Stated exercise 1
Decide whether each statement below agrees with the InfModelBase reference. For each, answer yes or no and quote the deciding words.
(a) The enum returned by get_model_category() is defined in mbase/inference/inf_common.h.
(b) The model object stores its context processors internally as a vector.
(c) is_initialize_failed() returns false when model initialization has failed.
Stated exercise 2
Using the InfModelBase reference, answer each question briefly.
(a) What type does rend() return?
(b) Which method lets you observe the list of context processors?
(c) What values does the inf_model_category enum contain?
Stated exercise 3
Continue the InfModelBase reference from where it stops.

Reading passage
_ _ _ _ _ _ _
InfModelBase::iterator begin() noexcept¶: Context processor begin iterator.

InfModelBase::iterator end() noexcept¶: Context processor end iterator.

InfModelBase::const_iterator begin() const noexcept¶: Context processor const begin iterator.

InfModelBase::const_iterator end() const noexcept¶: Context processor end iterator.

InfModelBase::const_iterator cbegin() const noexcept¶: Context processor const begin iterator.

InfModelBase::const_iterator cend() const noexcept¶: Context processor const end iterator.

InfModelBase::reverse_iterator rbegin() noexcept¶: Context processor reverse begin iterator.

InfModelBase::reverse_iterator rend() noexcept¶: Context processor reverse end iterator.

InfModelBase::const_reverse_iterator crbegin() const noexcept¶: Context processor const reverse begin iterator.

InfModelBase::const_reverse_iterator crend() const noexcept¶: Context processor const reverse end iterator.

const InfModelBase::context_processor_list &get_registered_processors() const¶: Context processor list reference. Model object stores context processors internally as a list which can be observed by calling this method.

inf_model_category InfModelBase::get_model_category() const¶

Returns the category of the model. The return enum is defined in mbase/inference/inf_common.h as:

enum class inf_model_category {
    TEXT_TO_TEXT,
    EMBEDDING,
    UNDEFINED
};

bool InfModelBase::is_initialize_failed() const¶: Returns true if the model initialization is failed.
_ _ _ _ _ _ _
Data
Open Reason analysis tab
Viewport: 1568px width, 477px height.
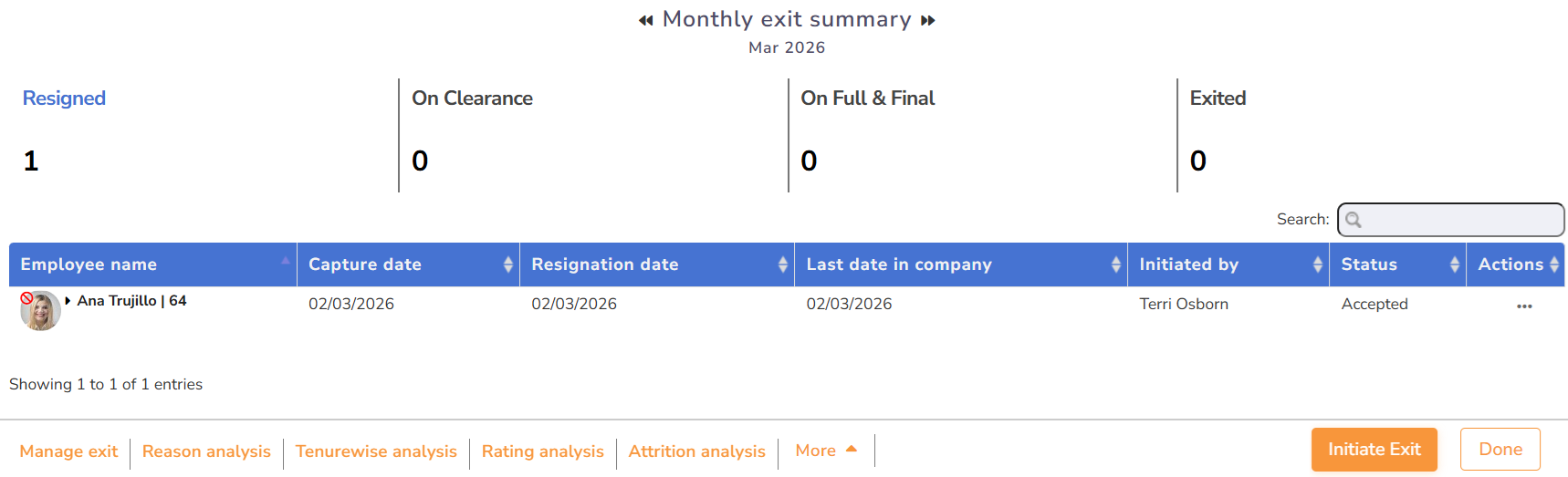point(206,451)
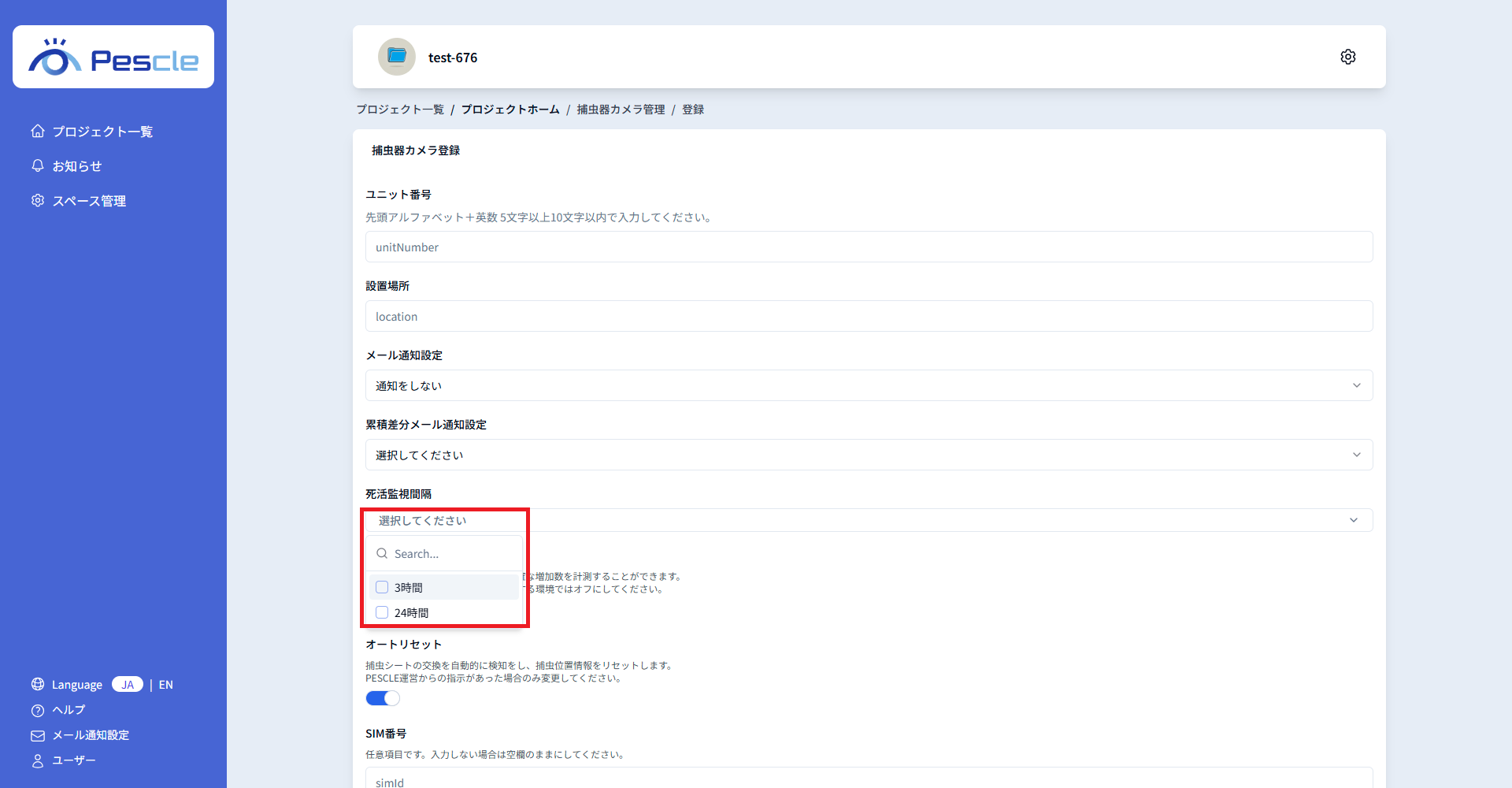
_ _ _ _ _ _ _
Reply 1
(a) Yes: "The return enum is defined in mbase/inference/inf_common.h"
(b) No: "Model object stores context processors internally as a list"
(c) No: "Returns true if the model initialization is failed."

Reply 2
(a) InfModelBase::reverse_iterator
(b) get_registered_processors()
(c) TEXT_TO_TEXT, EMBEDDING, and UNDEFINED

Reply 3
bool InfModelBase::is_initialized() const¶: Returns true if the model is initialized.

bool InfModelBase::signal_state_initializing() const¶: Returns true if the model initialization is finished and model object awaits for frame update.

bool InfModelBase::signal_state_destroying() const¶: Returns true if the model destruction is finished and model object awaits for frame update.

bool InfModelBase::signal_initializing() const¶: Returns true if the model initialization process is active in parallel.

bool InfModelBase::signal_destroying() const¶: Returns true if the model destruction process is active in parallel.

GENERIC InfModelBase::reset_base_signals()¶: Resets the initialize and destroy signals. This method shouldn’t be called.

TextToText Model Object¶

Important

User can be confident that for every method that has a return type of flags, can return one of the following flags on fail:

INF_MODEL_INFO_DESTROYING_MODEL: Means the model destruction process is going on in parallel.
INF_MODEL_INFO_INITIALIZING_MODEL: Means the model initialization process going on in another thread.
INF_MODEL_ERR_NOT_INITIALIZED: Means the model is not initialized.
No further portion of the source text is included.